━━━ BRANO DA LEGGERE

Perché la chirurgia plastica italiana è diventata così influente?
«Per almeno quattro o cinque grandi scoperte in tema di grasso e di chirurgia mammaria. La prima è di Gino Rigotti, che per primo ha ricostruito i seni operati per tumore con grasso anziché protesi, dimostrando che il grasso, ricco di cellule staminali, migliora i danni da radioterapia. Io, con una ricerca del 2008 condotta all’Humanitas di Milano, dove sono responsabile dell’unità di chirurgia plastica, ho scoperto che se prelevi il grasso dal paziente, lo centrifughi e lo metti nelle cicatrici da ustioni, i tessuti si rigenerano e i visi recuperano la mimica. È stato uno dei lavori più importanti degli ultimi vent’anni. Ora, la tecnica è usata in tutto il mondo e io la adotto anche per i lifting. Ho anche scoperto che, nella chirurgia mammaria, mettere il grasso nelle cicatrici toglie il dolore».
Le altre ricerche?
«Sono mie altre due: l’intervento al seno senza cicatrici verticali e la nuova classificazione delle malformazioni mammarie. Coi miei collaboratori, ci siamo accorti che il 40 per cento degli interventi al seno degli ultimi anni erano su seni “tuberosi”, corti, storti, di dimensioni diverse o con areole che tiravano verso il basso… L’ipotesi è che dipenda dagli inquinanti ambientali, dagli ormoni nei cibi che mangiamo. Sono aumentati anche i casi di mammelle anomale negli uomini».
Come ha eliminato le cicatrici verticali al seno?
«Incidendo solo le areole, dove le cicatrici restano meno visibili. È stata una rivoluzione estetica».
A cosa si deve la vivacità nel suo settore?

━━━━━━
━━━ DATI FORNITI

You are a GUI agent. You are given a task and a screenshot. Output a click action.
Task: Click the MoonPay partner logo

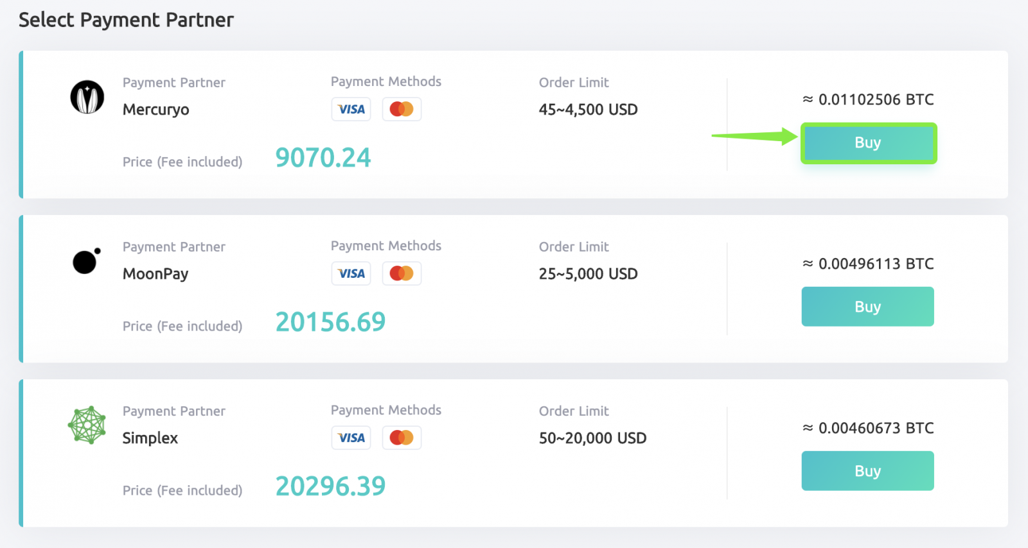pyautogui.click(x=85, y=261)
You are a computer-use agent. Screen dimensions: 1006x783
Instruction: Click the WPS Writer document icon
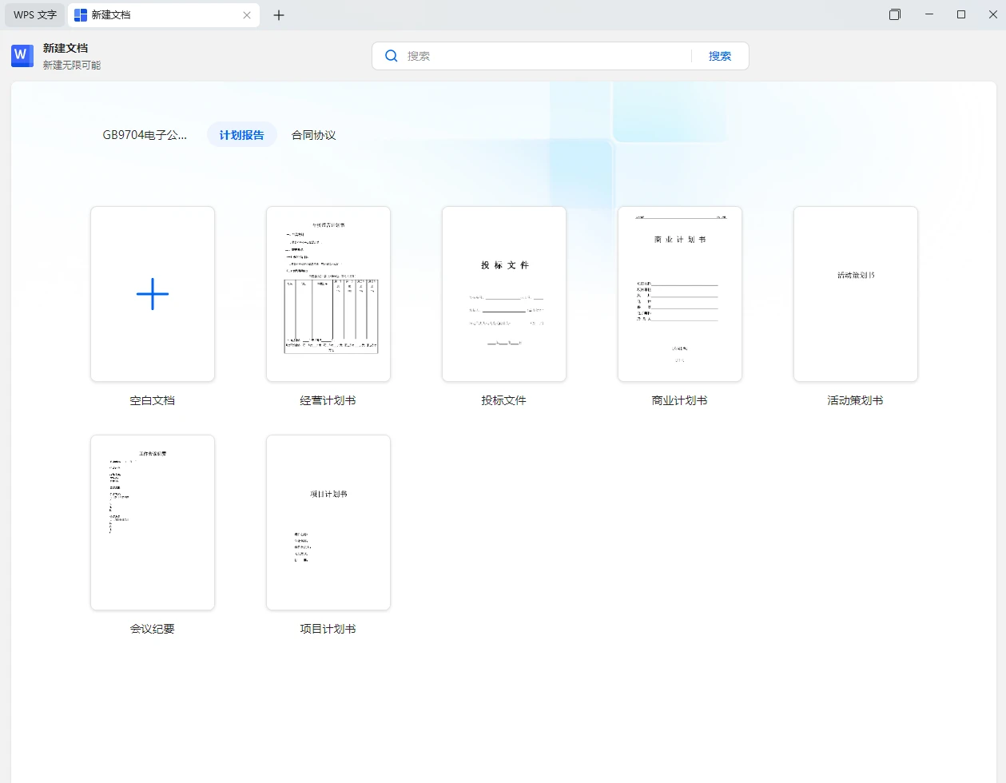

━━━━━━

ESERCIZI DA SVOLGERE:
- 1) Trascrivi dal brano sulla chirurgia plastica il passo che va da "Le altre ricerche?" a "verticali al seno?".
- 2) Prosegui, per favore, il brano sulla chirurgia plastica a partire dall'ultima frase riportata.

ELENCO RISPOSTE:
- 1)
Le altre ricerche?
«Sono mie altre due: l’intervento al seno senza cicatrici verticali e la nuova classificazione delle malformazioni mammarie. Coi miei collaboratori, ci siamo accorti che il 40 per cento degli interventi al seno degli ultimi anni erano su seni “tuberosi”, corti, storti, di dimensioni diverse o con areole che tiravano verso il basso… L’ipotesi è che dipenda dagli inquinanti ambientali, dagli ormoni nei cibi che mangiamo. Sono aumentati anche i casi di mammelle anomale negli uomini».
Come ha eliminato le cicatrici verticali al seno?

- 2)
«Umberto Veronesi ha fatto passare il concetto che, in caso di tumore, non sempre è necessario asportare l’intero seno, ma che la quadrantectomia unita alla radioterapia dà dignità alla donna e ne migliora l’umore, aiutandone la ripresa. Questo, dagli Anni 80, ha posto nuove sfide e dato slancio alla chirurgia mammaria ricostruttiva, attirando i chirurghi più bravi. Prima, la chirurgia plastica era poco considerata. Io ho pianto quando, dopo la laurea nell’80, i miei maestri mi hanno spinto in questa direzione, sostenendo che era il futuro. Mi sentivo bravino e mi sembrava di squalificarmi, ma dopo una settimana accanto a Luigi Donati al Niguarda ero innamorato di questo mestiere».
In che modo ha visto cambiare la chirurgia plastica in quasi quarant’anni di attività?
«Oggi è tre cose: biotecnologia, nuove tecniche e fantasia. E se prima era quasi da jet set, ormai vi ricorrono persone di tutti i tipi. In un mondo dominato dall’estetica, un genitore che ha una figlia bruttina sente che parte svantaggiata».
In giro, si vedono seni esagerati e facce picassiane.
«Quella non è chirurgia estetica, ma chirurgia fatta male, l’unica che si nota: di quella fatta bene non ti accorgi. Se ti operi il naso, ti devono dire: come sei carina, hai cambiato taglio di capelli?».
Molti con quelle facce e quei seni si vedranno belli.
«Il rapporto perfetto è fra chirurgo perbene e paziente intelligente, così come fra chirurgo bandito e paziente scemo».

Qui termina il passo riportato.